Output every record below precisely as it is written.

The data START

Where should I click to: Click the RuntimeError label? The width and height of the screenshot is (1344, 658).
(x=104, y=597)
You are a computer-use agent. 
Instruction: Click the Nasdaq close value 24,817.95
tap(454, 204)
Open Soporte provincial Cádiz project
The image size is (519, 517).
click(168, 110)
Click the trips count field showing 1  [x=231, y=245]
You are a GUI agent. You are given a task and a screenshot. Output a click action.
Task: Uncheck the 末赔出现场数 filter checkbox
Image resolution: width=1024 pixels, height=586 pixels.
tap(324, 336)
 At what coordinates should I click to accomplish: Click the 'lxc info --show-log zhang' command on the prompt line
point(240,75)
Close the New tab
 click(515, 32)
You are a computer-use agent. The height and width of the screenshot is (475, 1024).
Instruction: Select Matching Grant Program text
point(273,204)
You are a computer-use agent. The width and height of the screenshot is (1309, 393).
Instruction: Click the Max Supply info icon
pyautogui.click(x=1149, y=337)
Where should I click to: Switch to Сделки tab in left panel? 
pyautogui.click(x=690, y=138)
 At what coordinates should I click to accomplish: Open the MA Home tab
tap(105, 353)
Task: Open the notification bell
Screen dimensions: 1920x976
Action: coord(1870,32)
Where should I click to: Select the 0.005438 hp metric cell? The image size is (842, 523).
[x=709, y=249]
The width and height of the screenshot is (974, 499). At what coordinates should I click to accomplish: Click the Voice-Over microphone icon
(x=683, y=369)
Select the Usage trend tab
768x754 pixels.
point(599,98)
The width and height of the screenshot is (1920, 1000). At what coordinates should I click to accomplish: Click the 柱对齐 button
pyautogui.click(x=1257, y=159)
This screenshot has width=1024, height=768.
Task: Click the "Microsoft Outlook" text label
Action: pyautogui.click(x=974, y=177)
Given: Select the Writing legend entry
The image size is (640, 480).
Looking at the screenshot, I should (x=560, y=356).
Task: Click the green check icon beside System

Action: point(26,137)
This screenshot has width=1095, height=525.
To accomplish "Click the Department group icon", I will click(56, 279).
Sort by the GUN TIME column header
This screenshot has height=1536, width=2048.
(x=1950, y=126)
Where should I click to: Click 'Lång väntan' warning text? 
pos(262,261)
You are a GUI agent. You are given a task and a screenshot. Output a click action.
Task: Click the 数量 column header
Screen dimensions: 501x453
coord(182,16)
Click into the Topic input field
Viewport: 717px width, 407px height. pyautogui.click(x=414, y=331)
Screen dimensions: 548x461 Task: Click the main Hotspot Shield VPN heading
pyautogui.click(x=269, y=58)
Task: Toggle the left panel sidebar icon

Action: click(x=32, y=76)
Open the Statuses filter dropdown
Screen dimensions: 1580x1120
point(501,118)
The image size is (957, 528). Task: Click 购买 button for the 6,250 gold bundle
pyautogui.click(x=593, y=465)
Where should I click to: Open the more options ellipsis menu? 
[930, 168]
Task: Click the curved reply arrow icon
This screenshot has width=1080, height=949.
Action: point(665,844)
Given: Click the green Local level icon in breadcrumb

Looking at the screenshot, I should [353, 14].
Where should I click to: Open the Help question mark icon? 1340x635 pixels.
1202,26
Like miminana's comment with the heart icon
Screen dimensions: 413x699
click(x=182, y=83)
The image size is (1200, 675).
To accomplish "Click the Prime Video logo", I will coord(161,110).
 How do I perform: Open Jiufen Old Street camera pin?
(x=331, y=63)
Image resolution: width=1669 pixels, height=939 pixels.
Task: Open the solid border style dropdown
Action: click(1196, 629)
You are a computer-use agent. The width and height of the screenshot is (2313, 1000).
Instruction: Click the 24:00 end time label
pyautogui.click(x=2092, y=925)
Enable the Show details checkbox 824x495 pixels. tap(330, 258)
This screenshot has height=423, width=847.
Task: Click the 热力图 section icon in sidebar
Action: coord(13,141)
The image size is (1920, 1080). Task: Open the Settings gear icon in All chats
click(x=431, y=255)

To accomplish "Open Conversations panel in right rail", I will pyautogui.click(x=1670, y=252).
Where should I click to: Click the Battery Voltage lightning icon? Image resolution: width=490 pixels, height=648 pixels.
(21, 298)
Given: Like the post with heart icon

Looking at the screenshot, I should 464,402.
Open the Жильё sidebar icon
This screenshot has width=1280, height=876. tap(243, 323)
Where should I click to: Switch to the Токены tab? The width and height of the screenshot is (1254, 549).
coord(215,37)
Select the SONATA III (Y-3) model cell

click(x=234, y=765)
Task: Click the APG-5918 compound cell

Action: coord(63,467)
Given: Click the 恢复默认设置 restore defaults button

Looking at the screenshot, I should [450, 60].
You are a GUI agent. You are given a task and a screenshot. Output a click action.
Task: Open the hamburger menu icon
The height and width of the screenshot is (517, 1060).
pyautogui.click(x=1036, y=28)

The data END

*Response*
Where should I click to: Click the RuntimeError label? The width and height of the screenshot is (1344, 658).
(x=104, y=597)
You are a computer-use agent. 
Instruction: Click the Nasdaq close value 24,817.95
tap(454, 204)
Open Soporte provincial Cádiz project
The image size is (519, 517).
click(168, 110)
Click the trips count field showing 1  [x=231, y=245]
You are a GUI agent. You are given a task and a screenshot. Output a click action.
Task: Uncheck the 末赔出现场数 filter checkbox
Image resolution: width=1024 pixels, height=586 pixels.
tap(324, 336)
 At what coordinates should I click to accomplish: Click the 'lxc info --show-log zhang' command on the prompt line
point(240,75)
Close the New tab
 click(515, 32)
You are a computer-use agent. The height and width of the screenshot is (475, 1024).
Instruction: Select Matching Grant Program text
point(273,204)
You are a computer-use agent. The width and height of the screenshot is (1309, 393).
Instruction: Click the Max Supply info icon
pyautogui.click(x=1149, y=337)
Where should I click to: Switch to Сделки tab in left panel? 
pyautogui.click(x=690, y=138)
 At what coordinates should I click to accomplish: Open the MA Home tab
tap(105, 353)
Task: Open the notification bell
Screen dimensions: 1920x976
Action: coord(1870,32)
Where should I click to: Select the 0.005438 hp metric cell? The image size is (842, 523).
[x=709, y=249]
The width and height of the screenshot is (974, 499). At what coordinates should I click to accomplish: Click the Voice-Over microphone icon
(x=683, y=369)
Select the Usage trend tab
768x754 pixels.
point(599,98)
The width and height of the screenshot is (1920, 1000). At what coordinates should I click to accomplish: Click the 柱对齐 button
pyautogui.click(x=1257, y=159)
This screenshot has width=1024, height=768.
Task: Click the "Microsoft Outlook" text label
Action: pyautogui.click(x=974, y=177)
Given: Select the Writing legend entry
The image size is (640, 480).
Looking at the screenshot, I should (x=560, y=356).
Task: Click the green check icon beside System

Action: point(26,137)
This screenshot has width=1095, height=525.
To accomplish "Click the Department group icon", I will click(56, 279).
Sort by the GUN TIME column header
This screenshot has height=1536, width=2048.
(x=1950, y=126)
Where should I click to: Click 'Lång väntan' warning text? 
pos(262,261)
You are a GUI agent. You are given a task and a screenshot. Output a click action.
Task: Click the 数量 column header
Screen dimensions: 501x453
coord(182,16)
Click into the Topic input field
Viewport: 717px width, 407px height. pyautogui.click(x=414, y=331)
Screen dimensions: 548x461 Task: Click the main Hotspot Shield VPN heading
pyautogui.click(x=269, y=58)
Task: Toggle the left panel sidebar icon

Action: click(x=32, y=76)
Open the Statuses filter dropdown
Screen dimensions: 1580x1120
point(501,118)
The image size is (957, 528). Task: Click 购买 button for the 6,250 gold bundle
pyautogui.click(x=593, y=465)
Where should I click to: Open the more options ellipsis menu? 
[930, 168]
Task: Click the curved reply arrow icon
This screenshot has width=1080, height=949.
Action: point(665,844)
Given: Click the green Local level icon in breadcrumb

Looking at the screenshot, I should [353, 14].
Where should I click to: Open the Help question mark icon? 1340x635 pixels.
1202,26
Like miminana's comment with the heart icon
Screen dimensions: 413x699
click(x=182, y=83)
The image size is (1200, 675).
To accomplish "Click the Prime Video logo", I will coord(161,110).
 How do I perform: Open Jiufen Old Street camera pin?
(x=331, y=63)
Image resolution: width=1669 pixels, height=939 pixels.
Task: Open the solid border style dropdown
Action: click(1196, 629)
You are a computer-use agent. The width and height of the screenshot is (2313, 1000).
Instruction: Click the 24:00 end time label
pyautogui.click(x=2092, y=925)
Enable the Show details checkbox 824x495 pixels. tap(330, 258)
This screenshot has height=423, width=847.
Task: Click the 热力图 section icon in sidebar
Action: coord(13,141)
The image size is (1920, 1080). Task: Open the Settings gear icon in All chats
click(x=431, y=255)

To accomplish "Open Conversations panel in right rail", I will pyautogui.click(x=1670, y=252).
Where should I click to: Click the Battery Voltage lightning icon? Image resolution: width=490 pixels, height=648 pixels.
(21, 298)
Given: Like the post with heart icon

Looking at the screenshot, I should 464,402.
Open the Жильё sidebar icon
This screenshot has width=1280, height=876. tap(243, 323)
Where should I click to: Switch to the Токены tab? The width and height of the screenshot is (1254, 549).
coord(215,37)
Select the SONATA III (Y-3) model cell

click(x=234, y=765)
Task: Click the APG-5918 compound cell

Action: coord(63,467)
Given: Click the 恢复默认设置 restore defaults button

Looking at the screenshot, I should [450, 60].
You are a GUI agent. You are given a task and a screenshot. Output a click action.
Task: Open the hamburger menu icon
The height and width of the screenshot is (517, 1060).
pyautogui.click(x=1036, y=28)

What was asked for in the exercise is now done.